(About this task): Copy the entries exactly. Leave nothing out and add nothing.

(Stored items):
++++++++++++++++++++
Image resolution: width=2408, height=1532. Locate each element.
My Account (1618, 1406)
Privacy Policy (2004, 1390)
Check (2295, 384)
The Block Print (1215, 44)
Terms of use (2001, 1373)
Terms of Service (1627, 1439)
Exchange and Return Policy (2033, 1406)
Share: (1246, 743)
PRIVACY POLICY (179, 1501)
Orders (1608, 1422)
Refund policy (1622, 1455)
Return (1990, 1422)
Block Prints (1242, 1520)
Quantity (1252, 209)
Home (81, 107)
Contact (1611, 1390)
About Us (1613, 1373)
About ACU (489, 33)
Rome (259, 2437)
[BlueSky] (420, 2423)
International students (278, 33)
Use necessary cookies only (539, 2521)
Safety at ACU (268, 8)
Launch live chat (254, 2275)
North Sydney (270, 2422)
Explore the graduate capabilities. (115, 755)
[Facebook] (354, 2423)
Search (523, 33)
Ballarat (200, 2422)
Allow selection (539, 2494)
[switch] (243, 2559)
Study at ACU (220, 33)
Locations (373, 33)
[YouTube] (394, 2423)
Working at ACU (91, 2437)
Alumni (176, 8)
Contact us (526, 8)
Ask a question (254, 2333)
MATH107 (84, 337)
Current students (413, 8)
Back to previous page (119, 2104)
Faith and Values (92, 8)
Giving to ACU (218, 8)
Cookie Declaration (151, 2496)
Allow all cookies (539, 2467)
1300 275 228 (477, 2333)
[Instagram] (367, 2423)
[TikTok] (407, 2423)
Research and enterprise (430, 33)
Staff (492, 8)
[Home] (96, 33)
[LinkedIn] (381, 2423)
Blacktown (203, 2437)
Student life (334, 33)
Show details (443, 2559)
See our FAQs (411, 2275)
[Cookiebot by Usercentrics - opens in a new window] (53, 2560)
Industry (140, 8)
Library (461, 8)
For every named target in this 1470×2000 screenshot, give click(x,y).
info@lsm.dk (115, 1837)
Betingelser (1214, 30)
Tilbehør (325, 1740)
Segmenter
++++++++++++++++++++
(Response to this exercise):
Image resolution: width=2408, height=1532. Locate each element.
My Account (1618, 1406)
Privacy Policy (2004, 1390)
Check (2295, 384)
The Block Print (1215, 44)
Terms of use (2001, 1373)
Terms of Service (1627, 1439)
Exchange and Return Policy (2033, 1406)
Share: (1246, 743)
PRIVACY POLICY (179, 1501)
Orders (1608, 1422)
Refund policy (1622, 1455)
Return (1990, 1422)
Block Prints (1242, 1520)
Quantity (1252, 209)
Home (81, 107)
Contact (1611, 1390)
About Us (1613, 1373)
About ACU (489, 33)
Rome (259, 2437)
[BlueSky] (420, 2423)
International students (278, 33)
Use necessary cookies only (539, 2521)
Safety at ACU (268, 8)
Launch live chat (254, 2275)
North Sydney (270, 2422)
Explore the graduate capabilities. (115, 755)
[Facebook] (354, 2423)
Search (523, 33)
Ballarat (200, 2422)
Allow selection (539, 2494)
[switch] (243, 2559)
Study at ACU (220, 33)
Locations (373, 33)
[YouTube] (394, 2423)
Working at ACU (91, 2437)
Alumni (176, 8)
Contact us (526, 8)
Ask a question (254, 2333)
MATH107 (84, 337)
Current students (413, 8)
Back to previous page (119, 2104)
Faith and Values (92, 8)
Giving to ACU (218, 8)
Cookie Declaration (151, 2496)
Allow all cookies (539, 2467)
1300 275 228 (477, 2333)
[Instagram] (367, 2423)
[TikTok] (407, 2423)
Research and enterprise (430, 33)
Staff (492, 8)
[Home] (96, 33)
[LinkedIn] (381, 2423)
Blacktown (203, 2437)
Student life (334, 33)
Show details (443, 2559)
See our FAQs (411, 2275)
[Cookiebot by Usercentrics - opens in a new window] (53, 2560)
Industry (140, 8)
Library (461, 8)
For every named target in this 1470×2000 screenshot, give click(x,y).
info@lsm.dk (115, 1837)
Betingelser (1214, 30)
Tilbehør (325, 1740)
Segmenter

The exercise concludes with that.